Adega de Favaios 1989 (DOC Moscatel do Douro)
While there are plenty of dynamic, cutting edge developments in Portugal I’m pleased to say that winemakers have not thrown the baby out with the bath water and given up on tradition. Being a Douro fortified, my last wine in the line up could not be more traditional however, compared with Port (and indeed Moscatel de Setubal from the peninsula of that name just south of Lisbon) Moscatel do Douro is a hidden gem which flies under the radar. Vintage examples like this one are rare, top tier wines. This gold medal winner is a great example of the genre, which I always find fresher and more delicate than its Setubal sister. These characteristics can be attributed to the fact that Douro Moscatel comes from elevated sites – Favaois is located at between 550 and 630m at the northern end of the Pinhão Valley. Another factor is the use of Moscatel Galego a.k.a. Muscat á Petit Grains. It is generally regarded as finer in expression than Setubal’s Muscat of Alexandria.
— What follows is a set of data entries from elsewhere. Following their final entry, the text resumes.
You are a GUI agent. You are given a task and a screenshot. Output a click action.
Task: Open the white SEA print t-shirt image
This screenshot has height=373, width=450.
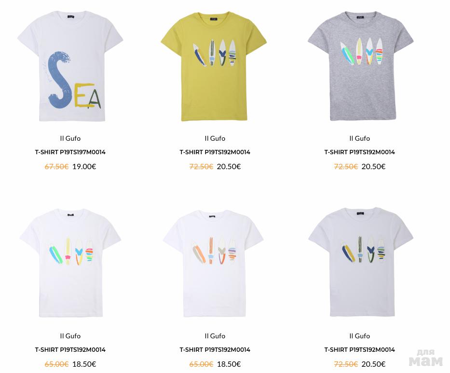[x=70, y=66]
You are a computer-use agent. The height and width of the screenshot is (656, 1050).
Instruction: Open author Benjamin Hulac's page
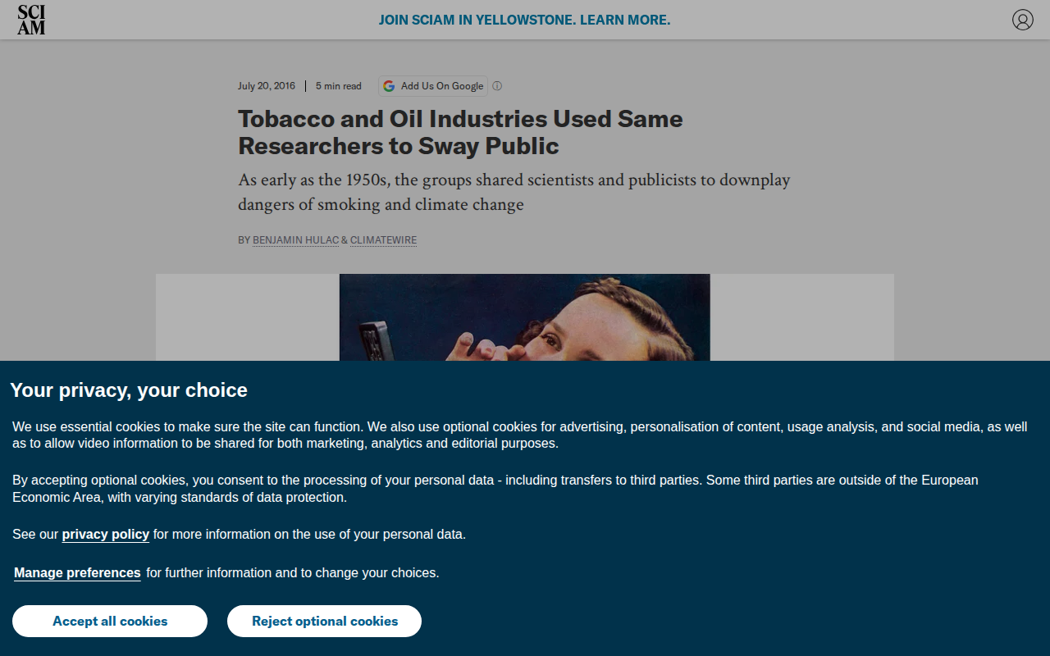coord(295,240)
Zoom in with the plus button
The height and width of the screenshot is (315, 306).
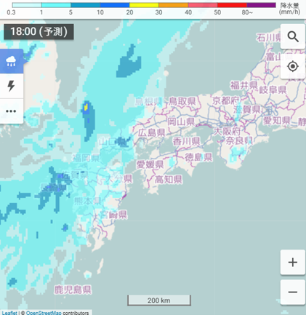pos(293,262)
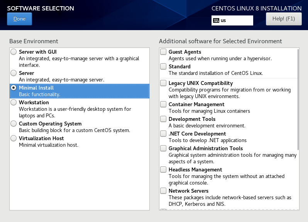
Task: Enable Container Management add-on
Action: tap(164, 104)
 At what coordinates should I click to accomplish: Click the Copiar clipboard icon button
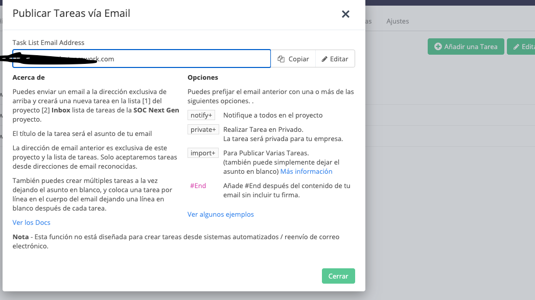click(293, 59)
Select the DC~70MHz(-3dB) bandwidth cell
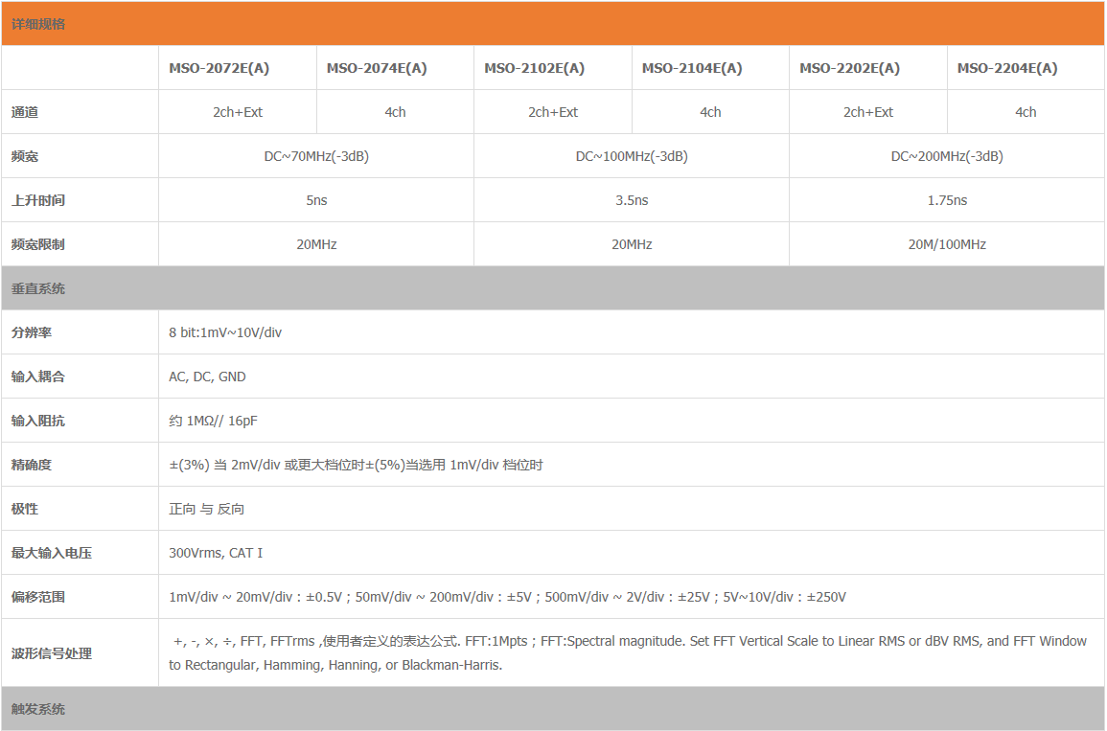Screen dimensions: 1107x731 tap(316, 156)
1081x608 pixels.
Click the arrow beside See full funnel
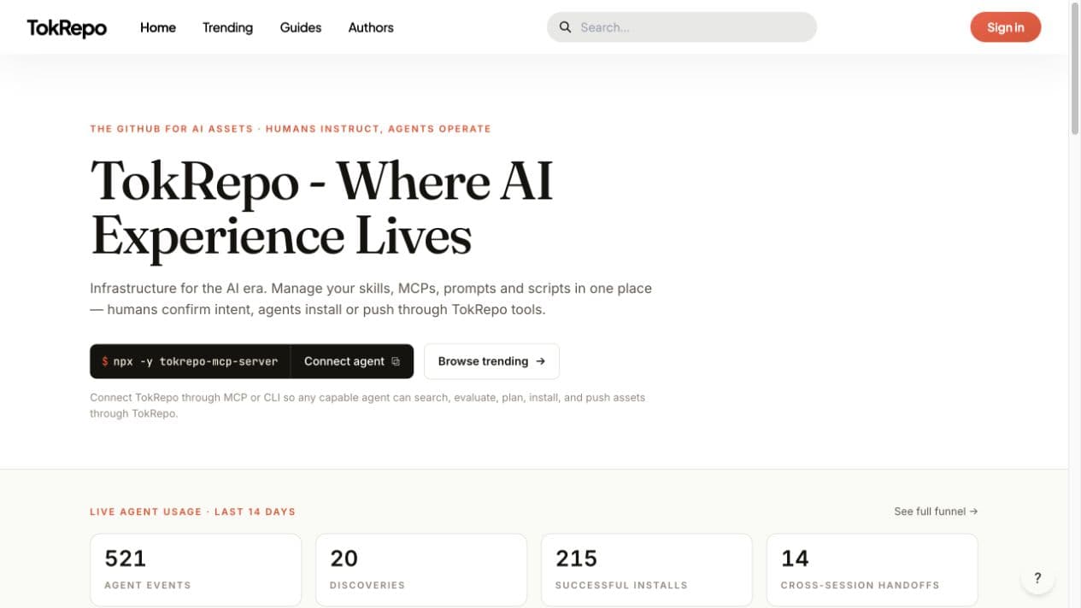pos(974,512)
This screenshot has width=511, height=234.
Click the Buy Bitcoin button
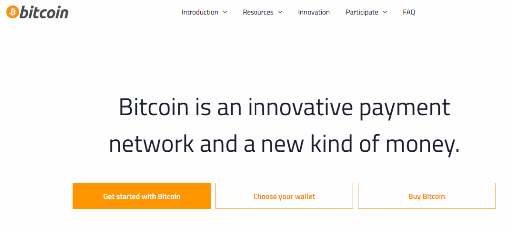tap(426, 197)
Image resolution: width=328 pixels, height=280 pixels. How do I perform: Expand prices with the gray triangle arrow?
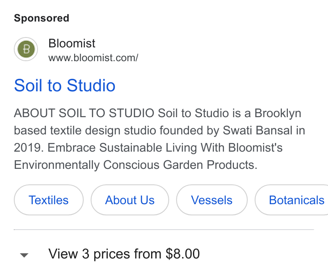(x=24, y=255)
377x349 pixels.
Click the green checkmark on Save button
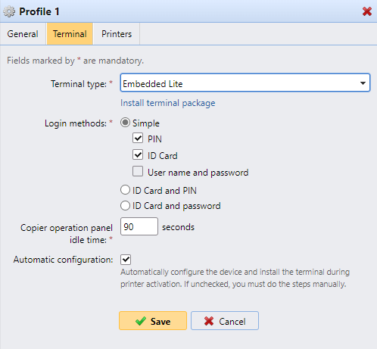[x=141, y=321]
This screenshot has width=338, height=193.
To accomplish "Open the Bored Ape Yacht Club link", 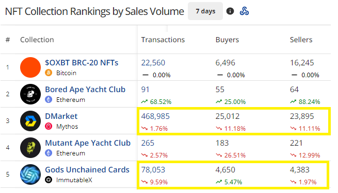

The 1989 vintage from this co-operative which accounts for some 70% of Portugal’s Moscatels (it has some 550 growers spread over 1500ha) comes from the cream of the crop. It is soft and a little savoury with mildly spicy chutney on the nose. A gentle, delicate, silky smooth palate reveals subtle orange blossom, juicily fresh caramelised oranges, honey cake, dried fig and café créme notes. A long, fresh finish has very attractive toasted almond resonance. 17.3% £36.93 at Prestige Wines of Portugal.